Good news for O&G… producers

Sometimes you gotta question your premises – say on renewables “replacing” fossil fuels. In this spirit, your Eyewitness offers these extracts from “Limits to Green Energy Are Becoming Much Clearer”, taken from “Our finite world” by Gail Tverberg. Google the site for the data and graph etc.
“We have been told that intermittent electricity from wind and solar, perhaps along with hydroelectric generation (hydro), can be the basis of a green economy. Things are increasingly not working out as planned, however. Natural gas or coal used for balancing the intermittent output of renewables is increasingly high-priced or not available. It is becoming clear that modelers who encouraged the view that a smooth transition to wind, solar, and hydro is possible have missed some important points.
[1] It is becoming clear that intermittent wind and solar cannot be counted on to provide adequate electricity supply when the electrical distribution system needs them. Early modelers did not expect that the variability of wind and solar would be a huge problem. They seemed to believe that, with the use of enough intermittent renewables, their variability would cancel out. Alternatively, long transmission lines would allow enough transfer of electricity between locations to largely offset variability.
In practice, variability is still a major problem.
2] Adequate storage for electricity is not feasible in any reasonable timeframe. This means that if cold countries are not to “freeze in the dark” during winter, fossil fuel backup is likely to be needed for many years in the future. One workaround for electricity variability is storage. (But the) “lead analyst for EU Power, says that low or zero-emissions backup-capacity is “still more than a decade away from being available at scale.”
3] After many years of subsidies and mandates, today’s green electricity is only a tiny fraction of what is needed to keep our current economy operating. Early modelers did not consider how difficult it would be to ramp up green electricity. Compared to today’s total world energy consumption (electricity and non-electricity energy, such as oil, combined), wind and solar are truly insignificant
4] Even as a percentage of electricity, rather than total energy, renewables still comprised a relatively small share in 2020. Wind and solar don’t replace “dispatchable” generation; they provide some temporary electricity supply, but they tend to make the overall electrical system more difficult to operate because of the variability introduced.
5] Most modelers have not understood that reserve to production ratios greatly overstate the amount of fossil fuels and other minerals that the economy will be able to extract. The problem is that the world economy tends to run short of many types of resources simultaneously.
6] The world economy seems already to be reaching limits on the extraction of coal and natural gas to be used for balancing electricity provided by intermittent renewables.”

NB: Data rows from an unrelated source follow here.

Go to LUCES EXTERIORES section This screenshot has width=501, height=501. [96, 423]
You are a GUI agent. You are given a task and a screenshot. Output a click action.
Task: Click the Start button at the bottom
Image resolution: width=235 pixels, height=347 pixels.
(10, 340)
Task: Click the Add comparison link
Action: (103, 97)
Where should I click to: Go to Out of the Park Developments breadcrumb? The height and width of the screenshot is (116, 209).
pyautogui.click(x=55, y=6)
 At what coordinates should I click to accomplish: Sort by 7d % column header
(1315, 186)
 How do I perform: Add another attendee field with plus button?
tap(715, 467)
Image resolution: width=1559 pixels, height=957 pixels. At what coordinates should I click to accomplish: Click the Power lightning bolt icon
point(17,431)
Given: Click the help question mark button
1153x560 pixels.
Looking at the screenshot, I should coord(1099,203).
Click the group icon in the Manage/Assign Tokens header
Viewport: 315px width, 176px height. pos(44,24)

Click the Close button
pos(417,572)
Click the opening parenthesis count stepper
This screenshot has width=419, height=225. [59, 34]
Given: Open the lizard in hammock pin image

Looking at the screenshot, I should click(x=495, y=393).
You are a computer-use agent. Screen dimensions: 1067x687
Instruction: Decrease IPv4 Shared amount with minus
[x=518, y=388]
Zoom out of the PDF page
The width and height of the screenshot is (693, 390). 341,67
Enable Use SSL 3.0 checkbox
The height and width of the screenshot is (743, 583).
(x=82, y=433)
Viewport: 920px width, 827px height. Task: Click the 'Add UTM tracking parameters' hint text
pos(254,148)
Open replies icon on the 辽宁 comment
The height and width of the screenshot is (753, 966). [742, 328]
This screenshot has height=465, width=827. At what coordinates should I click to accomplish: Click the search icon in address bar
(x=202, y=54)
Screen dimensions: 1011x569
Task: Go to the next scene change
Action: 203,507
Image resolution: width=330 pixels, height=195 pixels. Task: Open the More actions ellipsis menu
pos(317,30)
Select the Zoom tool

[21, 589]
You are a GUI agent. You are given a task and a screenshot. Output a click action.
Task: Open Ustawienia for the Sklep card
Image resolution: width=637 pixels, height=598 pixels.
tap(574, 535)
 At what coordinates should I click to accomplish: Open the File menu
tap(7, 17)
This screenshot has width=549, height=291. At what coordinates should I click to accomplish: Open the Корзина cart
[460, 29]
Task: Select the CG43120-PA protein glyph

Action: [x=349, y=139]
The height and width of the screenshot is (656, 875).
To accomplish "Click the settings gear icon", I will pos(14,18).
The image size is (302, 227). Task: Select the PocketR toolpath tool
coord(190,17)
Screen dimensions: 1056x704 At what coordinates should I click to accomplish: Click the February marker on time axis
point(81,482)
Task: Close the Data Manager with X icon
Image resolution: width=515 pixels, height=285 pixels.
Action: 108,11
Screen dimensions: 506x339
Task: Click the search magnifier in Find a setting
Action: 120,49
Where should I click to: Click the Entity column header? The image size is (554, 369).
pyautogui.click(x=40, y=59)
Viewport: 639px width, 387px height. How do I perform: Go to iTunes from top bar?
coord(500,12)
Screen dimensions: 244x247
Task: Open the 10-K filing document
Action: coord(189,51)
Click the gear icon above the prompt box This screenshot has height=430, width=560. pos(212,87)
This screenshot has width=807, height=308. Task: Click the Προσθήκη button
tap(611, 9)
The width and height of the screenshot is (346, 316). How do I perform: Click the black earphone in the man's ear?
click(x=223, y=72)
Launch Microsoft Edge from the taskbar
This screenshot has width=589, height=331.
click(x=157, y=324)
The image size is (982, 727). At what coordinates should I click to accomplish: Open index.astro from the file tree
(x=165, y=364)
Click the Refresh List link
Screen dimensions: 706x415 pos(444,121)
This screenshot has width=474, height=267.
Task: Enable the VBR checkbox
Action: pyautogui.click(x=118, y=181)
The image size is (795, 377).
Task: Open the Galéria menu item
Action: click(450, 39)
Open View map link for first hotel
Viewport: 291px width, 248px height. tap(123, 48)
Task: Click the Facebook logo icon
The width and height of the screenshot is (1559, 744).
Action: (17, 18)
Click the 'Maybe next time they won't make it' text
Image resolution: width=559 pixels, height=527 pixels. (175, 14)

“Modelers and leaders everywhere have had a basic misunderstanding of how the economy operates and what limits we are up against. This misunderstanding has allowed scientists to put together models that are far from the situation we are actually facing. The economy operates as an integrated whole, just as the body of a human being operates as an integrated whole, rather than a collection of cells of different types.
“The economy is facing many limits simultaneously: too many people, too much pollution, too few fish in the ocean, more difficult to extract fossil fuels, and many others. The way these limits play out seems to be the way the models in the 1972 book, The Limits to Growth, suggest: They play out on a combined basis. The real problem is that diminishing returns lead to huge investment needs in many areas simultaneously.
One or two of these investment needs could perhaps be handled, but not all of them, all at once.”

COP26 set a “net zero emission” goal by 2050. But, as Kant advised, “ought” to imply “can”.
The above suggests we can’t. We’ll still need fossil fuels past then. Drill baby, drill!!